Table 3. Standardized path coefficients for relationships between motivational climate (MC), motivation regulations (M), and emotions (E).
As can be observed in Table 3, the path from the reported intensity of dysfunctional anger at T1 to the latent change in autonomous motivation at T2 (M4-β11) was significant and positive, but the coefficient from autonomous motivation at T1 to the latent change in dysfunctional anger at T2 (M4-β10) was non-significant. Also, the path from the reported impact of dysfunctional anger at T1 to the latent change in controlled motivation (M14-β11) was significant and positive, but β10 was non-significant. These findings regarding the intensity and perceived impact of dysfunctional anger would support H1 (emotion predicts changes in motivational regulations). The path from controlled motivation at T1 to the latent change in the intensity of functional anger at T2 (M6-β10) was significant, but not β11, supporting H2 (motivational regulations predict changes in emotions). Finally, the path from controlled motivation at T1 to the latent change in reported intensity of anxiety at T2 (M5-β10) and the path from the intensity of anxiety at T1 to the latent change in controlled motivation at T2 (M5-β11) were significant and positive, thus providing support for H3 (reciprocal effects). Effect sizes for these reported significant paths were also low.
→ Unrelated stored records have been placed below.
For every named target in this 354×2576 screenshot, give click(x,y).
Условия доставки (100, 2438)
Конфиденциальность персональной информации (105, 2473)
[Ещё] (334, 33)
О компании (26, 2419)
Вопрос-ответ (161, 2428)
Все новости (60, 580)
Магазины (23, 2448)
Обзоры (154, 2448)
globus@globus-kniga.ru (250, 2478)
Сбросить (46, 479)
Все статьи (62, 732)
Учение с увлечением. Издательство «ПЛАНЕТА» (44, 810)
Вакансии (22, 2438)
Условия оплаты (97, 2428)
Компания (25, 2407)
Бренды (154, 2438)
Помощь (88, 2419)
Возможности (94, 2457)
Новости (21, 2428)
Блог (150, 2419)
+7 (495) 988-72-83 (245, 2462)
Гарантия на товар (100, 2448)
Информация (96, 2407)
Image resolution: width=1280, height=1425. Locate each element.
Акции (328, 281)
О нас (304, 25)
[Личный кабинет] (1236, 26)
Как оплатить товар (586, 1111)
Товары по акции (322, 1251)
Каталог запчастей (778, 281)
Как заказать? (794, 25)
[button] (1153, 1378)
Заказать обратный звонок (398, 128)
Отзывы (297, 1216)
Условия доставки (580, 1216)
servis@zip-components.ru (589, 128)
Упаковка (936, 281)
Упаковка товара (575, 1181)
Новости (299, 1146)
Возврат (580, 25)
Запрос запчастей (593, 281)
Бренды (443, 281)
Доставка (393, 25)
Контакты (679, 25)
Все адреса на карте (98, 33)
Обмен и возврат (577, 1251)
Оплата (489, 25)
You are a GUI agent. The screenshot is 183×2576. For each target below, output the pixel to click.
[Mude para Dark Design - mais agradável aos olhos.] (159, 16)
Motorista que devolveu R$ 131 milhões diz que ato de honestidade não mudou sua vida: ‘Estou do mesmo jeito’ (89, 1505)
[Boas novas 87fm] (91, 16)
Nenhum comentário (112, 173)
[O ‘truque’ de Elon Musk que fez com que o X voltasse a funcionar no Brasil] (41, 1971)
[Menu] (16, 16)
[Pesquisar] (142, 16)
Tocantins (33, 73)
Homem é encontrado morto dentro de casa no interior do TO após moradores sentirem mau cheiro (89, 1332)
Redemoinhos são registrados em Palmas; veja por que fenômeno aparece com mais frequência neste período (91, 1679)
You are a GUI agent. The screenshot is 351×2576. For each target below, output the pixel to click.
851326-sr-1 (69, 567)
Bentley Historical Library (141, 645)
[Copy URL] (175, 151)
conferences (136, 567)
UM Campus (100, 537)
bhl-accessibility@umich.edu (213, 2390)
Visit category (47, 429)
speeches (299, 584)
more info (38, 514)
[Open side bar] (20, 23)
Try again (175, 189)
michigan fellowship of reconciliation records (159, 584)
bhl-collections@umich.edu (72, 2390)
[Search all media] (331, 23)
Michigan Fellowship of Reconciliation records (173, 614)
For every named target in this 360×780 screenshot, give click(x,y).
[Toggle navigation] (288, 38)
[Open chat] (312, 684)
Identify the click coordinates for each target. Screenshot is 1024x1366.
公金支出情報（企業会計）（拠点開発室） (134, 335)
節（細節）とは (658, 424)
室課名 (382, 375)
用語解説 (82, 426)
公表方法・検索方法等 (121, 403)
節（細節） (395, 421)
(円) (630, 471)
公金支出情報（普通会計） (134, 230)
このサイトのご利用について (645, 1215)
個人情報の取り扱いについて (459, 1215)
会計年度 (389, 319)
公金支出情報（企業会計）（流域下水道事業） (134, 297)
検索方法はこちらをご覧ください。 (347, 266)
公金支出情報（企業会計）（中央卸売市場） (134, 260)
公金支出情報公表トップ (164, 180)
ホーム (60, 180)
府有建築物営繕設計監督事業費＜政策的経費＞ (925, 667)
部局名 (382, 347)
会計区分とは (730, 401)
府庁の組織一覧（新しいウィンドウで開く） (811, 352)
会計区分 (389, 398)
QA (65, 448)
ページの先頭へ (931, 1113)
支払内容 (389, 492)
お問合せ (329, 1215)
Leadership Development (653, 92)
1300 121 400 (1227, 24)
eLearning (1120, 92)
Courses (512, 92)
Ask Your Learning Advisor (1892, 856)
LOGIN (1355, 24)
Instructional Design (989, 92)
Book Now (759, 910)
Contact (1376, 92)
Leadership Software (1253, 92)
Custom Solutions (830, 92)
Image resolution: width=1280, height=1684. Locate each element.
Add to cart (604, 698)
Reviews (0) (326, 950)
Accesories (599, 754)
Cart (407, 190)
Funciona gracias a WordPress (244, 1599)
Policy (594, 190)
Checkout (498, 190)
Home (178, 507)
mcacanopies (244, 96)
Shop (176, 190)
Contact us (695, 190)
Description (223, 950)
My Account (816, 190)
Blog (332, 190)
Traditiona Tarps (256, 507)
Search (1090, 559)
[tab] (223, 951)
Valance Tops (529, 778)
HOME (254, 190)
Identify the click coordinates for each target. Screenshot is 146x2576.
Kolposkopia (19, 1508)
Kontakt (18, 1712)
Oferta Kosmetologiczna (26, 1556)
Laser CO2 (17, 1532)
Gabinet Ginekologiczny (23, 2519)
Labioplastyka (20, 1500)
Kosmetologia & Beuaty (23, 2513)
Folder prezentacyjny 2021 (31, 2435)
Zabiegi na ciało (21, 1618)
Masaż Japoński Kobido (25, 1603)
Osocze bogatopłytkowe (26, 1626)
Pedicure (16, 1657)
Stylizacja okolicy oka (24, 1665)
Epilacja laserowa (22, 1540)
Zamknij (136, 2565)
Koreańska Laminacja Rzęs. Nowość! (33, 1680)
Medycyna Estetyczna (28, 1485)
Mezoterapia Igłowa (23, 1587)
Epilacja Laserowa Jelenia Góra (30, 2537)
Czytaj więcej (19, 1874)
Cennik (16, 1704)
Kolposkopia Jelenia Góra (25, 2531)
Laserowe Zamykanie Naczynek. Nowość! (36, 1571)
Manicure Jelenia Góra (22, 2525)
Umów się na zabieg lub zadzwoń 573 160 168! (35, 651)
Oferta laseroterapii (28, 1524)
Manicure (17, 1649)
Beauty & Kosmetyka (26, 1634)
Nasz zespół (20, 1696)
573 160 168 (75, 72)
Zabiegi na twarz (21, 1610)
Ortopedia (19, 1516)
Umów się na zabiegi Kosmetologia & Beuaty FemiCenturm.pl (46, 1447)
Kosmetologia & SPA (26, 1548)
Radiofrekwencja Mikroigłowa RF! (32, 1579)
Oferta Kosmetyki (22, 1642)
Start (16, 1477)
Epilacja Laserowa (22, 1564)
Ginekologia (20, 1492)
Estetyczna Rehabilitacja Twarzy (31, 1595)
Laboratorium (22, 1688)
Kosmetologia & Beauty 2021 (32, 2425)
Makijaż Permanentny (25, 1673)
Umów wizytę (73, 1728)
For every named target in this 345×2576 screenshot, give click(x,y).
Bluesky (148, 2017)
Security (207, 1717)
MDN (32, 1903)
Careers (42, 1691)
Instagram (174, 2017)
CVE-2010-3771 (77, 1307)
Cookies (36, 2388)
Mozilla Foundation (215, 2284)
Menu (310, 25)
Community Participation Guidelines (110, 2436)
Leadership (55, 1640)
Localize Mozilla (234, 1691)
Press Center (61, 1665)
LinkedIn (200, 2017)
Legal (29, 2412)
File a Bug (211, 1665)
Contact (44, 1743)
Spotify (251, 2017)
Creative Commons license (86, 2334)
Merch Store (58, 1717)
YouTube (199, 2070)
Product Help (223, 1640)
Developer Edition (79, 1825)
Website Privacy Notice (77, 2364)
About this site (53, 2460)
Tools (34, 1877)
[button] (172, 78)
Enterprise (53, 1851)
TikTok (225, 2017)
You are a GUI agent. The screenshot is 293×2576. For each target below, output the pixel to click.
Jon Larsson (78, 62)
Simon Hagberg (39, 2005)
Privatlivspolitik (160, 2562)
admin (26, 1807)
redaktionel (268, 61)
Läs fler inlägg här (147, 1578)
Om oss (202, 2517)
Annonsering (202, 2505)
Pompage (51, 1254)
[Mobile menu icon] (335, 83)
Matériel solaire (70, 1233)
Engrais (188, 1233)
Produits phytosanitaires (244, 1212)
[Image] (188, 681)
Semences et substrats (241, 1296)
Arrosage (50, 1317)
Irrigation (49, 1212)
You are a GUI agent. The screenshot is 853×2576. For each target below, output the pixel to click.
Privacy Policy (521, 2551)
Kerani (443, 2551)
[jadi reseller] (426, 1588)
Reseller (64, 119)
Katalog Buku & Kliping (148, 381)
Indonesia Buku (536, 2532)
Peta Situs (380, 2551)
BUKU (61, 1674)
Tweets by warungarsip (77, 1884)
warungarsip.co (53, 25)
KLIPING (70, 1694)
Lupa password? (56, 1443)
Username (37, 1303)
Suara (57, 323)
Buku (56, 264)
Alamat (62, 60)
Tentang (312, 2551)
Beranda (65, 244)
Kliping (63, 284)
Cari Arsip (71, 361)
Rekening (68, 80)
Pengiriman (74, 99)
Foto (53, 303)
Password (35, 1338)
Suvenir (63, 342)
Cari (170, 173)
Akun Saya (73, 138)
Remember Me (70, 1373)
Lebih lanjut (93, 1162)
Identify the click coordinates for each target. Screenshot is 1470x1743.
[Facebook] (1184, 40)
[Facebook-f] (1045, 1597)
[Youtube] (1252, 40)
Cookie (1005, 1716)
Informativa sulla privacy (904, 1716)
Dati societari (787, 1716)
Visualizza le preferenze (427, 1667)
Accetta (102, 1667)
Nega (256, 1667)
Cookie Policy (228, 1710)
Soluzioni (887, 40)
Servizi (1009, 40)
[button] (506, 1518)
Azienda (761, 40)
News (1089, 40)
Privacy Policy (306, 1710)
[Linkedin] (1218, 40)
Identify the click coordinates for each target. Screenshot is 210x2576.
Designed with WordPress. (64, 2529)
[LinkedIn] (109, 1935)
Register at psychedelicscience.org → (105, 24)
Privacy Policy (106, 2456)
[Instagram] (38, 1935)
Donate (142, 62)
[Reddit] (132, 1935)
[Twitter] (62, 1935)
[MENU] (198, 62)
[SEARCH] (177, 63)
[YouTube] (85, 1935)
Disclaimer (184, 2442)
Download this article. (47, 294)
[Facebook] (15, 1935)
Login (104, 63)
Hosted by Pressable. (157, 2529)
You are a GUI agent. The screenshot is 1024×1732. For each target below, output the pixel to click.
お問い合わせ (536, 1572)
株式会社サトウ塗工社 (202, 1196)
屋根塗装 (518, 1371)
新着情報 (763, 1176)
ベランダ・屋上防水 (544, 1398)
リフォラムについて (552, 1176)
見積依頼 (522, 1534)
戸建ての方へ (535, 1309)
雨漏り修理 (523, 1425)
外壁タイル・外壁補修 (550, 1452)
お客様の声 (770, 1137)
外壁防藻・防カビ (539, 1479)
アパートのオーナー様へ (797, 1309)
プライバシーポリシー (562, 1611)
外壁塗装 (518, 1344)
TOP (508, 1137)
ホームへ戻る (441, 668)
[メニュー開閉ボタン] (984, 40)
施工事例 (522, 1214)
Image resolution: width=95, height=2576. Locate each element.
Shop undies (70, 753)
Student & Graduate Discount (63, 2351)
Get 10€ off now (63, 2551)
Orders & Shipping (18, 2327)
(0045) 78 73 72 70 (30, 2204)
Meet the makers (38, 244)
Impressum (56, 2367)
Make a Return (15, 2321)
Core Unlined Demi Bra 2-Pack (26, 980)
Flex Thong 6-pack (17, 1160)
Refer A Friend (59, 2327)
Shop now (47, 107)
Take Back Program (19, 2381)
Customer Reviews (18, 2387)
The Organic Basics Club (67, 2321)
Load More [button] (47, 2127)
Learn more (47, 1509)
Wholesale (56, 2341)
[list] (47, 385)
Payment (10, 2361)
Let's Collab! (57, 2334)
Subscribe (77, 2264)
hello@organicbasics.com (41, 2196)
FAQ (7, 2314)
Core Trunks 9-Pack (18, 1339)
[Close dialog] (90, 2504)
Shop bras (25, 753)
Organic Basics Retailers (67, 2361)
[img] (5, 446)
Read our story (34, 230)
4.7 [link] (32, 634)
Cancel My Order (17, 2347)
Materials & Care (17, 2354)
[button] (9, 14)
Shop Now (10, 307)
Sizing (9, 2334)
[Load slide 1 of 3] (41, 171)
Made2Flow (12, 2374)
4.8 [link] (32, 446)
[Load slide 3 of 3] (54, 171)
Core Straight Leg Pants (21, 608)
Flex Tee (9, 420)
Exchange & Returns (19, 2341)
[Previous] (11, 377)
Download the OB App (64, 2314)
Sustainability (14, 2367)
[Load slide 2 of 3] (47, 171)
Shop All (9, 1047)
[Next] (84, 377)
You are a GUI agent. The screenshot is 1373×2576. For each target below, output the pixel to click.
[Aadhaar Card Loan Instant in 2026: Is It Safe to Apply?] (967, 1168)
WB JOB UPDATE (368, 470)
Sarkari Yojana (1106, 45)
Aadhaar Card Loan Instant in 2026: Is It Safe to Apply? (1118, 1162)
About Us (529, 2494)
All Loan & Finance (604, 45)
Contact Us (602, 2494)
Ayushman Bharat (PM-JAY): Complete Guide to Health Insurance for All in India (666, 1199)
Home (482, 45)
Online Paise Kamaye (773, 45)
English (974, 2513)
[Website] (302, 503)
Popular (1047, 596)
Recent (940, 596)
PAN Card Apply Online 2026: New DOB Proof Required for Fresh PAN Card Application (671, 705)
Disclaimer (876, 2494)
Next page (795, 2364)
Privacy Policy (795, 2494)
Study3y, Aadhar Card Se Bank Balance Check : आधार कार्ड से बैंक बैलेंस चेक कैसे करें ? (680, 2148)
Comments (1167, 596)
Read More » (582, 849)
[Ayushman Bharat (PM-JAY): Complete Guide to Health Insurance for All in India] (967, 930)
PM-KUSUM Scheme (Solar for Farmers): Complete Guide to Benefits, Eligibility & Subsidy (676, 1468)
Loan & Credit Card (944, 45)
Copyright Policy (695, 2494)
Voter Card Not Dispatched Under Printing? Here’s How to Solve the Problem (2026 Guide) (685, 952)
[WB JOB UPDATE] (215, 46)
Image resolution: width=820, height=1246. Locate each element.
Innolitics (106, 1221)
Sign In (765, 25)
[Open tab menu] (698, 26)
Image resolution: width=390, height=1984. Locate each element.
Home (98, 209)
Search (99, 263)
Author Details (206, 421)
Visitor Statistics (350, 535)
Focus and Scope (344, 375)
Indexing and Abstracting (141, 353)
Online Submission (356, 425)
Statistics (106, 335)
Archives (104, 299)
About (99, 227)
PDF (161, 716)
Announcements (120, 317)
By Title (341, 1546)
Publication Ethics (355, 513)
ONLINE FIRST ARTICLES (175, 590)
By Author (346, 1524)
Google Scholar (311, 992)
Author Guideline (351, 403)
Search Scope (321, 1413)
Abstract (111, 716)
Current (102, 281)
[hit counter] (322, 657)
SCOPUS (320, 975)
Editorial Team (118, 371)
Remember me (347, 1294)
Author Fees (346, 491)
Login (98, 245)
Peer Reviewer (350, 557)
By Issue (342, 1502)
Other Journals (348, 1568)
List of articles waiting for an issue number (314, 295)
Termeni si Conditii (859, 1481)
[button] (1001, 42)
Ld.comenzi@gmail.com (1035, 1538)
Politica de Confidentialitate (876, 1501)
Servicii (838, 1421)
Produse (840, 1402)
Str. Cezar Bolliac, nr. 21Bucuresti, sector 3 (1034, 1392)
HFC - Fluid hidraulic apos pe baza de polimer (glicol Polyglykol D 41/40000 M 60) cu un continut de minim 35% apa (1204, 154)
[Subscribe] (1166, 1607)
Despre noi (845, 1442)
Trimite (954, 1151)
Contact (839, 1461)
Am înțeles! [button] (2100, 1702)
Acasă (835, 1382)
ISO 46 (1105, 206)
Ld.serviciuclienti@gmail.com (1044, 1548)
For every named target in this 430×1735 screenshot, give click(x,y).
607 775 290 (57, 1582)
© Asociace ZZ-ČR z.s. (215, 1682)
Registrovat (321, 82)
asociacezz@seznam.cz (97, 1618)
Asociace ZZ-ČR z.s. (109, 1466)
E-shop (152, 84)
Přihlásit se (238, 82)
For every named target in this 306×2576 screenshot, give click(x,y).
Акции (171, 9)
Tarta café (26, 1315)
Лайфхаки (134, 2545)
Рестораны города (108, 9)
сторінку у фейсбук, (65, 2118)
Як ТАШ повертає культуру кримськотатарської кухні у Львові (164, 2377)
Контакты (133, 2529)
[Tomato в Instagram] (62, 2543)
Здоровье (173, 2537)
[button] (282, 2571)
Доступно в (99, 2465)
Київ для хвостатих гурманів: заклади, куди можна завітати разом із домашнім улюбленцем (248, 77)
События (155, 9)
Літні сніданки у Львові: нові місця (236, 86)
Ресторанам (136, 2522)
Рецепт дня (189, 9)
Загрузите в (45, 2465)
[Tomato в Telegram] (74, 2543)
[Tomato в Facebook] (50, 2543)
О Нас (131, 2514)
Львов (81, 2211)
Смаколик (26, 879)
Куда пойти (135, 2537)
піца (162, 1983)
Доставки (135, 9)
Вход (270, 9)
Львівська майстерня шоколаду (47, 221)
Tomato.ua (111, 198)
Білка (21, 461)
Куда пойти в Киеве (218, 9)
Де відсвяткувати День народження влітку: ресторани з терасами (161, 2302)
The current study examined the relationship between athletes’ perceptions of their motivational climate, motivation regulations, intensity, and reported functional impact of pleasant and stress-related emotions over time. We expected that perceptions of task-involving climate would positively predict athletes’ autonomous motivation and functional emotions, and that this relationship would hold over time. In contrast, an ego-involving climate was expected to be a positive predictor of controlled motivation and dysfunctional emotions. A main aim of this study involved testing the temporal ordering of athletes’ emotions and motivation regulations by investigating two different sequences. The first sequence examined the mediating role of motivation regulations in the motivational climate and emotion relationships, while the second sequence placed emotions as mediators of the motivational climate and motivation regulations relationship.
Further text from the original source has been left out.